Counterpoint Research has good data on the global smartphone market, and especially in emerging markets like India, so the numbers here are broadly reliable. India is a fascinating market – Apple and others have often compared it to China, but though the size is similar the demographics and wealth are very different, even if you compare India today to China a few years back. I’m not yet convinced that India is going to look like China does today anytime soon from a smartphone perspective, and that makes life very tough for a brand like Apple, which was tenth in the overall market share rankings. It did capture 62% of the premium market in Q4, but the premium segment is only a tiny fraction of the overall Indian market, which continues to be dominated by cheaper handsets, increasingly coming from Chinese vendors. You might be interested in this piece I wrote a few months ago about Apple’s prospects in India.
What happened to virtual reality? – Business Insider (Jan 21, 2017)

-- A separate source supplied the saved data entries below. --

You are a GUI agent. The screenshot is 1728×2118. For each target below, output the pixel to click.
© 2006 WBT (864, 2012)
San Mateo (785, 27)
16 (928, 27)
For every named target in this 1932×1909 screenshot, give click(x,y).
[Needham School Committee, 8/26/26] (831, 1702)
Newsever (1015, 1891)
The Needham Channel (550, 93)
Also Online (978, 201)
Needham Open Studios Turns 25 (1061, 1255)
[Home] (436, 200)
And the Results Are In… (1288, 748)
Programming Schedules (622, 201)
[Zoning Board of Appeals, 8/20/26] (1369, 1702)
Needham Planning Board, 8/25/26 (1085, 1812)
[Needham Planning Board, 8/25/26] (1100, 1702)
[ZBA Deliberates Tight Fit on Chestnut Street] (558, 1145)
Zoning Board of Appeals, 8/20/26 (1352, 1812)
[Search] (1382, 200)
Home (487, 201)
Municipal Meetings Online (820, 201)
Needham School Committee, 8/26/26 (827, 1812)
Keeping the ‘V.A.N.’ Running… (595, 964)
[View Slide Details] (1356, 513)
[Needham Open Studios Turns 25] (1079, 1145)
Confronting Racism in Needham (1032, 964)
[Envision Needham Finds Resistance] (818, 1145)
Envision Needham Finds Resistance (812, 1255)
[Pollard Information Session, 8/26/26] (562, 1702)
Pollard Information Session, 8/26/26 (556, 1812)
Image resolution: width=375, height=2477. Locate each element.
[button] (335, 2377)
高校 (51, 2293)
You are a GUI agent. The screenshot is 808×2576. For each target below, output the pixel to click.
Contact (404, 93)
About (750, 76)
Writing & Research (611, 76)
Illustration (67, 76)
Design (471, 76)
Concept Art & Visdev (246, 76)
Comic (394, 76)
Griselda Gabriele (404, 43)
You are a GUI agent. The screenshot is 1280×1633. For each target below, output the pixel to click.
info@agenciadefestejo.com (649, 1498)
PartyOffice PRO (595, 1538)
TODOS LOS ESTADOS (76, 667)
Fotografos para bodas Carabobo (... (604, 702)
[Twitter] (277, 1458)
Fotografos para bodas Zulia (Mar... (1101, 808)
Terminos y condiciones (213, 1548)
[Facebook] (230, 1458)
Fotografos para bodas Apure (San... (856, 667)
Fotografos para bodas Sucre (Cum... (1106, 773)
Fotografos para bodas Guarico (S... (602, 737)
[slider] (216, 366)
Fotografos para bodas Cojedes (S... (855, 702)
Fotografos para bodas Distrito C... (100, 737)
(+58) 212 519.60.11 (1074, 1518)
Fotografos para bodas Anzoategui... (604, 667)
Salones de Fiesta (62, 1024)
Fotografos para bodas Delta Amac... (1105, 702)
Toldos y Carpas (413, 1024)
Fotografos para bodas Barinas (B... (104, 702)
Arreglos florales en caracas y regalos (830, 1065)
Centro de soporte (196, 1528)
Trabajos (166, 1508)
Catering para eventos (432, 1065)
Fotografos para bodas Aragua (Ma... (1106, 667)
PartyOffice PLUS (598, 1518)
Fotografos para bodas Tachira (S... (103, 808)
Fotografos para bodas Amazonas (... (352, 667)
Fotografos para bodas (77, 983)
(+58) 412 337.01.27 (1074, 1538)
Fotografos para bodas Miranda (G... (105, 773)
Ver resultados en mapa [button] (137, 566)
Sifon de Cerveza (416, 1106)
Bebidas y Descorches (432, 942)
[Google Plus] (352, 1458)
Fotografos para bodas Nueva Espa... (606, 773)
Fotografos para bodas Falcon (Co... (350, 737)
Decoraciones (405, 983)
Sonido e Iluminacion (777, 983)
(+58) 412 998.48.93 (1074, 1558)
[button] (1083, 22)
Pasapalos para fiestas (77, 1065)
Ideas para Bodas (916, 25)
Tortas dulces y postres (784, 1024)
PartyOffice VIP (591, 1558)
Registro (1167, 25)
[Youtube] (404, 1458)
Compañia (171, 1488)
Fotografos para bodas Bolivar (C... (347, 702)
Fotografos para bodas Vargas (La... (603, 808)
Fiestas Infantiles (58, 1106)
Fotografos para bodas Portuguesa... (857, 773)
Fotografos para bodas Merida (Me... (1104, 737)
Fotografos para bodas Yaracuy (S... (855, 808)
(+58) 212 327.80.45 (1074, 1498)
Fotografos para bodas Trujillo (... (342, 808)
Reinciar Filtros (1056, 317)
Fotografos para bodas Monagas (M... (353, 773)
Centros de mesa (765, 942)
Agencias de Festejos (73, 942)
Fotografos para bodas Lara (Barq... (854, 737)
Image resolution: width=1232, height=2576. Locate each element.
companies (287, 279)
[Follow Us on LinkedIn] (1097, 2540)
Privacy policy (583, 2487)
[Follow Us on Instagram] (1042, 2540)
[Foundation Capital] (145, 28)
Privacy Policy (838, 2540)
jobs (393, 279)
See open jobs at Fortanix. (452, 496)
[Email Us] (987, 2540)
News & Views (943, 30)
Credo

This piece argues that VR is currently underperforming expectations, and hasn’t panned out the way many of its proponents hoped. In reality (no pun intended), I think most of the companies have been pretty realistic about the prospects for the current generation of VR technology – Facebook in particular has said it doesn’t expect Oculus sales to be material to its overall financial picture, for example. So this is as much about inflated expectations around VR that came from others – observers, proponents, fans – than from the companies themselves. But in some ways that doesn’t matter – the narrative was that VR was finally here and going mainstream, and now it’s becoming that VR is falling short of expectations. The first was misguided, and now the second flows from those misguided expectations rather than from actual performance in the market. VR is still at a very early stage, and though Samsung has sold 5 million mobile VR headsets, it’s mostly still a niche proposition today, limited largely to the hardcore gaming market. It’ll take both technological advances and much more compelling content to appeal to non-gamers.